→ EXERCISE DIRECTIONS:
Keep every character as it is and output all of the records.

(Dataset entries)
>>>
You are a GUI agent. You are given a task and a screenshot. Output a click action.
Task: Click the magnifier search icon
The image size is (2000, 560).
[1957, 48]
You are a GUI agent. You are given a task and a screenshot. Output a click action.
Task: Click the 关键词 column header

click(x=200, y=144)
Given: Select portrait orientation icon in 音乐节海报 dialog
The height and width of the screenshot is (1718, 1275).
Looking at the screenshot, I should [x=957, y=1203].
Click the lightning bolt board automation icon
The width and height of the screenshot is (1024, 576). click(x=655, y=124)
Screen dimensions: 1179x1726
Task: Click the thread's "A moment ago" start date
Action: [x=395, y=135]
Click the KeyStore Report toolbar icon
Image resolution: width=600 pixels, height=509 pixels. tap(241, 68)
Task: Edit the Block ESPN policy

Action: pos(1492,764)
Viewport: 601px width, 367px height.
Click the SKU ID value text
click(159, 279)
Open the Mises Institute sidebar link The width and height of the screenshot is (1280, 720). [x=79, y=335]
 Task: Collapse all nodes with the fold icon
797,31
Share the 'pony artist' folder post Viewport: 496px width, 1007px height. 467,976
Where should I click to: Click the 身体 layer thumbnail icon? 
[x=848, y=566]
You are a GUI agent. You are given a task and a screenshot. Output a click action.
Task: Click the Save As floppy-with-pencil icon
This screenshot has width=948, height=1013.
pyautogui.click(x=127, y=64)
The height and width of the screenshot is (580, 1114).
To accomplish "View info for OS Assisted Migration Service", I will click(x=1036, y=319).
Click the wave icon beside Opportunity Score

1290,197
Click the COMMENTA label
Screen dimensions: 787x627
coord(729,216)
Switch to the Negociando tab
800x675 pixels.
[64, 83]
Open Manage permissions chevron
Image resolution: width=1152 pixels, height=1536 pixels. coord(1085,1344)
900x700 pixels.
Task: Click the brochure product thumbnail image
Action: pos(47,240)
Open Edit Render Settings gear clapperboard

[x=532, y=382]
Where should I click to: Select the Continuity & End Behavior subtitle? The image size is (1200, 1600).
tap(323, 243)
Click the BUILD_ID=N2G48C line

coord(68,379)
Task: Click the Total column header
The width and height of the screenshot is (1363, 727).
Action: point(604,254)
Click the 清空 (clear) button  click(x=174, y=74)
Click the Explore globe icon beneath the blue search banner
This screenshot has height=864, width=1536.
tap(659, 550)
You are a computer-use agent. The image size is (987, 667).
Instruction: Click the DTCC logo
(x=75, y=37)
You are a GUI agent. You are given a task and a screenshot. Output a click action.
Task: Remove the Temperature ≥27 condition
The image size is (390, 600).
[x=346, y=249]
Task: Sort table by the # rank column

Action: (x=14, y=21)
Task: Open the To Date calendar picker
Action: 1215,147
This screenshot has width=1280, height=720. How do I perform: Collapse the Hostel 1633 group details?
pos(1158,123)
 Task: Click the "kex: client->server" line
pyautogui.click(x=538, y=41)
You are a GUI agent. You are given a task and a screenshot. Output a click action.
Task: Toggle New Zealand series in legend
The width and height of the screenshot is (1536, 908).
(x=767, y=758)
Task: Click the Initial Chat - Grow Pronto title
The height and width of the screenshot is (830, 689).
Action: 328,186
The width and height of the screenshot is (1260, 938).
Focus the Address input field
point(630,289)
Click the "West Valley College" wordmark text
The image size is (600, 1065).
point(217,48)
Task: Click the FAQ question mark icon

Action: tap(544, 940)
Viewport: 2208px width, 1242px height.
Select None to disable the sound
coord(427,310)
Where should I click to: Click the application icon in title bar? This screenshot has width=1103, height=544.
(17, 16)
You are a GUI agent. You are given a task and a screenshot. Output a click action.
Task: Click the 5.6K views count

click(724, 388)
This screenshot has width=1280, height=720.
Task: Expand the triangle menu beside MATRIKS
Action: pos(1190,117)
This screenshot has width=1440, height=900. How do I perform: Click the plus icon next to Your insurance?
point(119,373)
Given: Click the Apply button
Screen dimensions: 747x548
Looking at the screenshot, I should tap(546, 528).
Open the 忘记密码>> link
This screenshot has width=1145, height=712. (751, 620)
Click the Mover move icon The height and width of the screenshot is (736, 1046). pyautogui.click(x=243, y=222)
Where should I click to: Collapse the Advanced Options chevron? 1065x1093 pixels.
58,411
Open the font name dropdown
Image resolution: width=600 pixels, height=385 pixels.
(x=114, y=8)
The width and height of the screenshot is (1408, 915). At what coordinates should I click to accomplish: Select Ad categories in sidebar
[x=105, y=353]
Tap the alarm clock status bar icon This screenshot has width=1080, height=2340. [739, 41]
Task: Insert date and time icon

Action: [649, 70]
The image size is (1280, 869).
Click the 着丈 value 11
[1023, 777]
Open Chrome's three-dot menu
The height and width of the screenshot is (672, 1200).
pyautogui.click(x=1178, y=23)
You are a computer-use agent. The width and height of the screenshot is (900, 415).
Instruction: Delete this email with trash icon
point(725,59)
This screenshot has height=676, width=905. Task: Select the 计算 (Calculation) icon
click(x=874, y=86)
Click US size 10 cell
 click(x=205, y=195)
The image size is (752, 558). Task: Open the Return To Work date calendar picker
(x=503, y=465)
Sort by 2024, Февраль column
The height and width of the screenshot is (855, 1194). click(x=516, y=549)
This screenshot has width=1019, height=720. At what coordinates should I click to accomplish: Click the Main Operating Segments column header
<<<
→ ANSWER TO THE PROBLEM:
You are a GUI agent. You are given a task and a screenshot. Output a click action.
Task: Click the magnifier search icon
The image size is (2000, 560).
[1957, 48]
You are a GUI agent. You are given a task and a screenshot. Output a click action.
Task: Click the 关键词 column header

click(x=200, y=144)
Given: Select portrait orientation icon in 音乐节海报 dialog
The height and width of the screenshot is (1718, 1275).
Looking at the screenshot, I should [x=957, y=1203].
Click the lightning bolt board automation icon
The width and height of the screenshot is (1024, 576). click(x=655, y=124)
Screen dimensions: 1179x1726
Task: Click the thread's "A moment ago" start date
Action: [x=395, y=135]
Click the KeyStore Report toolbar icon
Image resolution: width=600 pixels, height=509 pixels. tap(241, 68)
Task: Edit the Block ESPN policy

Action: pos(1492,764)
Viewport: 601px width, 367px height.
Click the SKU ID value text
click(159, 279)
Open the Mises Institute sidebar link The width and height of the screenshot is (1280, 720). [x=79, y=335]
 Task: Collapse all nodes with the fold icon
797,31
Share the 'pony artist' folder post Viewport: 496px width, 1007px height. 467,976
Where should I click to: Click the 身体 layer thumbnail icon? 
[x=848, y=566]
You are a GUI agent. You are given a task and a screenshot. Output a click action.
Task: Click the Save As floppy-with-pencil icon
This screenshot has width=948, height=1013.
pyautogui.click(x=127, y=64)
The height and width of the screenshot is (580, 1114).
To accomplish "View info for OS Assisted Migration Service", I will click(x=1036, y=319).
Click the wave icon beside Opportunity Score

1290,197
Click the COMMENTA label
Screen dimensions: 787x627
coord(729,216)
Switch to the Negociando tab
800x675 pixels.
[64, 83]
Open Manage permissions chevron
Image resolution: width=1152 pixels, height=1536 pixels. coord(1085,1344)
900x700 pixels.
Task: Click the brochure product thumbnail image
Action: pos(47,240)
Open Edit Render Settings gear clapperboard

[x=532, y=382]
Where should I click to: Select the Continuity & End Behavior subtitle? The image size is (1200, 1600).
tap(323, 243)
Click the BUILD_ID=N2G48C line

coord(68,379)
Task: Click the Total column header
The width and height of the screenshot is (1363, 727).
Action: point(604,254)
Click the 清空 (clear) button  click(x=174, y=74)
Click the Explore globe icon beneath the blue search banner
This screenshot has height=864, width=1536.
tap(659, 550)
You are a computer-use agent. The image size is (987, 667).
Instruction: Click the DTCC logo
(x=75, y=37)
You are a GUI agent. You are given a task and a screenshot. Output a click action.
Task: Remove the Temperature ≥27 condition
The image size is (390, 600).
[x=346, y=249]
Task: Sort table by the # rank column

Action: (x=14, y=21)
Task: Open the To Date calendar picker
Action: 1215,147
This screenshot has width=1280, height=720. How do I perform: Collapse the Hostel 1633 group details?
pos(1158,123)
 Task: Click the "kex: client->server" line
pyautogui.click(x=538, y=41)
You are a GUI agent. You are given a task and a screenshot. Output a click action.
Task: Toggle New Zealand series in legend
The width and height of the screenshot is (1536, 908).
(x=767, y=758)
Task: Click the Initial Chat - Grow Pronto title
The height and width of the screenshot is (830, 689).
Action: 328,186
The width and height of the screenshot is (1260, 938).
Focus the Address input field
point(630,289)
Click the "West Valley College" wordmark text
The image size is (600, 1065).
point(217,48)
Task: Click the FAQ question mark icon

Action: tap(544, 940)
Viewport: 2208px width, 1242px height.
Select None to disable the sound
coord(427,310)
Where should I click to: Click the application icon in title bar? This screenshot has width=1103, height=544.
(17, 16)
You are a GUI agent. You are given a task and a screenshot. Output a click action.
Task: Click the 5.6K views count

click(724, 388)
This screenshot has width=1280, height=720.
Task: Expand the triangle menu beside MATRIKS
Action: pos(1190,117)
This screenshot has width=1440, height=900. How do I perform: Click the plus icon next to Your insurance?
point(119,373)
Given: Click the Apply button
Screen dimensions: 747x548
Looking at the screenshot, I should tap(546, 528).
Open the 忘记密码>> link
This screenshot has width=1145, height=712. (751, 620)
Click the Mover move icon The height and width of the screenshot is (736, 1046). pyautogui.click(x=243, y=222)
Where should I click to: Collapse the Advanced Options chevron? 1065x1093 pixels.
58,411
Open the font name dropdown
Image resolution: width=600 pixels, height=385 pixels.
(x=114, y=8)
The width and height of the screenshot is (1408, 915). At what coordinates should I click to accomplish: Select Ad categories in sidebar
[x=105, y=353]
Tap the alarm clock status bar icon This screenshot has width=1080, height=2340. [739, 41]
Task: Insert date and time icon

Action: [649, 70]
The image size is (1280, 869).
Click the 着丈 value 11
[1023, 777]
Open Chrome's three-dot menu
The height and width of the screenshot is (672, 1200).
pyautogui.click(x=1178, y=23)
You are a computer-use agent. The width and height of the screenshot is (900, 415).
Instruction: Delete this email with trash icon
point(725,59)
This screenshot has height=676, width=905. Task: Select the 计算 (Calculation) icon
click(x=874, y=86)
Click US size 10 cell
 click(x=205, y=195)
The image size is (752, 558). Task: Open the Return To Work date calendar picker
(x=503, y=465)
Sort by 2024, Февраль column
The height and width of the screenshot is (855, 1194). click(x=516, y=549)
This screenshot has width=1019, height=720. At what coordinates should I click to accomplish: Click the Main Operating Segments column header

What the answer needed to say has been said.